# Exercise goal:
Please show every line in the entries below that includes the word "Inicio".

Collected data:
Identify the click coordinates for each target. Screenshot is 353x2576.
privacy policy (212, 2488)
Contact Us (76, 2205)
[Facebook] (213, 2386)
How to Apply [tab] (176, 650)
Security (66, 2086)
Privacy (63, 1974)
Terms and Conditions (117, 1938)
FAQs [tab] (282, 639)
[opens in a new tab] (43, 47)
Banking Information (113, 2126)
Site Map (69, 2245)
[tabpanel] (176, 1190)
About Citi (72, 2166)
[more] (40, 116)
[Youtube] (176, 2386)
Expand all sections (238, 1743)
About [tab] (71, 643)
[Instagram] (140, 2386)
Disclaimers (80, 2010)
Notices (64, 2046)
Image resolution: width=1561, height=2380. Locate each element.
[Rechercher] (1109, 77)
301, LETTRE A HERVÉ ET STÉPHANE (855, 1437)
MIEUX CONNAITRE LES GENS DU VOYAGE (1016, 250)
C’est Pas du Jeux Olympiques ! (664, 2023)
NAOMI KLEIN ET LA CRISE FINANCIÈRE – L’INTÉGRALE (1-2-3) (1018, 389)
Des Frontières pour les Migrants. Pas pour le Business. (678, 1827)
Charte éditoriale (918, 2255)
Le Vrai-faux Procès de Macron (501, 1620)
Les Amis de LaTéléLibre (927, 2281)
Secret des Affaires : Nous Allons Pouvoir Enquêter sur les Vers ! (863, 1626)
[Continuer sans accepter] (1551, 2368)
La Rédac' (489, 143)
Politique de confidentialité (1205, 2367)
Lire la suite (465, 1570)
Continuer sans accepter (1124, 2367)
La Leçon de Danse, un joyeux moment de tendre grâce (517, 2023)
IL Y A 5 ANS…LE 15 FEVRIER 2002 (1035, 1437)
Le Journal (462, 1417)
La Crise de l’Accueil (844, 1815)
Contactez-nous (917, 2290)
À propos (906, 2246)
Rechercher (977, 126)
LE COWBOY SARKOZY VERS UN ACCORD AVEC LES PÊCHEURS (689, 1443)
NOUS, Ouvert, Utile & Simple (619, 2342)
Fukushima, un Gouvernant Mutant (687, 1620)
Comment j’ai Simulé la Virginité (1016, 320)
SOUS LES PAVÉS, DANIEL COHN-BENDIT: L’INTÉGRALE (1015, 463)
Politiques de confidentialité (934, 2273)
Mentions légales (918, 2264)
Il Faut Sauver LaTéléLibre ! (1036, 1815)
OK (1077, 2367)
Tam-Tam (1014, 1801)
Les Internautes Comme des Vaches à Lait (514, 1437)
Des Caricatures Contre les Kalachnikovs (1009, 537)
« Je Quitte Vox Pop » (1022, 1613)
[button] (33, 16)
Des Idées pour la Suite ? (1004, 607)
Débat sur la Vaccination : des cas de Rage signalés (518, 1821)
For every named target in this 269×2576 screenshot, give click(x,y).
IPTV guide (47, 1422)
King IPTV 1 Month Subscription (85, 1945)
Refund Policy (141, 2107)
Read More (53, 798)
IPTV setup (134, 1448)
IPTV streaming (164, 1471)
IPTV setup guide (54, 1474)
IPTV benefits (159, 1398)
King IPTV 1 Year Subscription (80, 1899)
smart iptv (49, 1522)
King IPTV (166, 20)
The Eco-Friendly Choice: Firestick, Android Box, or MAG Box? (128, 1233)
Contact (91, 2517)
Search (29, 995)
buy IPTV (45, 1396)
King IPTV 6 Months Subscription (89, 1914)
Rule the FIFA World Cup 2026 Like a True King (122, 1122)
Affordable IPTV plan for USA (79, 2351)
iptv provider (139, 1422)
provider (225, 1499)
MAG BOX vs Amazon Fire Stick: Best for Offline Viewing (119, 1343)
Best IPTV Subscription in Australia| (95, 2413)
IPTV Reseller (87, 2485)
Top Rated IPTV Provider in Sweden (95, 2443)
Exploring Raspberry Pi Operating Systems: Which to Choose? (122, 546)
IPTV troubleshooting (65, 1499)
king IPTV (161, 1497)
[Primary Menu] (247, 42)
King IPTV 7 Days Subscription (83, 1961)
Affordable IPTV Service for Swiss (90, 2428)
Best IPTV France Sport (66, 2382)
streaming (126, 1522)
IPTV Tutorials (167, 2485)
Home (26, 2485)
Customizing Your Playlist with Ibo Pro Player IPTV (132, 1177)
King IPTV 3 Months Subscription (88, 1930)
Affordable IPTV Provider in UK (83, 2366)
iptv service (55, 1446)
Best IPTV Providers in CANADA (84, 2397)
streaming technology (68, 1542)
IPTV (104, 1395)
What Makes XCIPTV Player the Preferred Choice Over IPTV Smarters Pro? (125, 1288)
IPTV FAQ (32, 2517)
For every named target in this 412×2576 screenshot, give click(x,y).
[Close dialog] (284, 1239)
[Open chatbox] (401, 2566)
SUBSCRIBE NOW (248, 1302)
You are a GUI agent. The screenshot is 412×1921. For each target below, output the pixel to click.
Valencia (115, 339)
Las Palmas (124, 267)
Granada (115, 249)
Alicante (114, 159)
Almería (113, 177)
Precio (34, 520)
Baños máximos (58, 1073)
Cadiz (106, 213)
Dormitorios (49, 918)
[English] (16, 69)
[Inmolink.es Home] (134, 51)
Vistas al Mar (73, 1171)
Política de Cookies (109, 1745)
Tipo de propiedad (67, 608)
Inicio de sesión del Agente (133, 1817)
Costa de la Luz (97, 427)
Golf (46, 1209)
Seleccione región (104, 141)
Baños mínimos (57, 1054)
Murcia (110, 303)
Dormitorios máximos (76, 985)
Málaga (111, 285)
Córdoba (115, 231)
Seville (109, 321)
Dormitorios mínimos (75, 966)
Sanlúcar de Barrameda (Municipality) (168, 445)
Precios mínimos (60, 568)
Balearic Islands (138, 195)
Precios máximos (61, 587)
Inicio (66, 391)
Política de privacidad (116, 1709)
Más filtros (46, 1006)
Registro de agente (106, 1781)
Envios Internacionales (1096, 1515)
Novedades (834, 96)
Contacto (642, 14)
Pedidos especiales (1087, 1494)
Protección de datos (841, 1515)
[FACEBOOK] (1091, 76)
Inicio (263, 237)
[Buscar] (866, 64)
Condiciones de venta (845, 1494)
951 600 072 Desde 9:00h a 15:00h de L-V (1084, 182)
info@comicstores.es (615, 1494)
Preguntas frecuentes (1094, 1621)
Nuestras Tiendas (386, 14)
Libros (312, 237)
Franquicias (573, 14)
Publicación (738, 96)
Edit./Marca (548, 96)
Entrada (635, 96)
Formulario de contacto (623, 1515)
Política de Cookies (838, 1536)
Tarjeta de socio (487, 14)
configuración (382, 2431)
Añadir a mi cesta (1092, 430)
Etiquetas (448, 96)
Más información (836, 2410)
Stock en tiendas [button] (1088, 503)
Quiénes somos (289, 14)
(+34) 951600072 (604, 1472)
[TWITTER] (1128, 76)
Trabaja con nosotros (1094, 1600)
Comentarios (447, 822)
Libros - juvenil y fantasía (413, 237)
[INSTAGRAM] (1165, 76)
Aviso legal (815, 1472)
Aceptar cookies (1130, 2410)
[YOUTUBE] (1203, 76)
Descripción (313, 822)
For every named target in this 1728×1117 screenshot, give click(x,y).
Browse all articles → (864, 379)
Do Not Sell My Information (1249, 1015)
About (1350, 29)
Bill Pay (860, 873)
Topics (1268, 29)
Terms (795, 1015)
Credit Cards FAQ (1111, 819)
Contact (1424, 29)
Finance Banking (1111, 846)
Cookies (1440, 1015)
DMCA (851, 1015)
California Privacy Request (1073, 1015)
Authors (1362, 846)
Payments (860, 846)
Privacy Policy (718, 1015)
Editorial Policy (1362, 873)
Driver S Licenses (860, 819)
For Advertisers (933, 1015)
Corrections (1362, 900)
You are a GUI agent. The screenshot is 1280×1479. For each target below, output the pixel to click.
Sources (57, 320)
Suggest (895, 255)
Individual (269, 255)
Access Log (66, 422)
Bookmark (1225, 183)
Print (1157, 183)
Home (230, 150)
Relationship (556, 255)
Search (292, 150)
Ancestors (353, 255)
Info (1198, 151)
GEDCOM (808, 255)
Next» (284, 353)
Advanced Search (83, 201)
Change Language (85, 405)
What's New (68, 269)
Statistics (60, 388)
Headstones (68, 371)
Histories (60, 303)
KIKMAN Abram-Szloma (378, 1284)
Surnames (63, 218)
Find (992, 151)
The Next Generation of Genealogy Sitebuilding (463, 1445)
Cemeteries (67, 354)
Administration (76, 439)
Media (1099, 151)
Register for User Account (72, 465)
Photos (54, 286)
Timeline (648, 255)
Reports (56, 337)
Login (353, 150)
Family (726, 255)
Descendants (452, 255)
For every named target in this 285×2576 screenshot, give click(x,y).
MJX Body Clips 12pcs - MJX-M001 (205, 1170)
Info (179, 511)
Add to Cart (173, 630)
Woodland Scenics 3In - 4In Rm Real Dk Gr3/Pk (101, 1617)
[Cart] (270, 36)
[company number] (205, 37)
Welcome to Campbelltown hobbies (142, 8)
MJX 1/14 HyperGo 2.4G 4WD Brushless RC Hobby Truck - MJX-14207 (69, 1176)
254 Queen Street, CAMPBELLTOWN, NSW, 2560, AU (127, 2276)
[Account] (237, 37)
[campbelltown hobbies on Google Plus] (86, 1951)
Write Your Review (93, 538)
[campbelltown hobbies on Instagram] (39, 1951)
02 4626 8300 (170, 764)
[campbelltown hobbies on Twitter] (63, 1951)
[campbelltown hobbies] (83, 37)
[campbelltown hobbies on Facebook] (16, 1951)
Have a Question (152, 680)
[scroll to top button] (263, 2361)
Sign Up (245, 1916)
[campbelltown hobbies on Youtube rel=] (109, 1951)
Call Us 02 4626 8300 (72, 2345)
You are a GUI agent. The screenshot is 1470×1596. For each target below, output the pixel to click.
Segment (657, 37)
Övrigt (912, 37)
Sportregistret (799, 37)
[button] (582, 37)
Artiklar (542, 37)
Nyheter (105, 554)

# Answer to the problem:
Inicio de sesión del Agente (133, 1817)
Inicio (66, 391)
Inicio (263, 237)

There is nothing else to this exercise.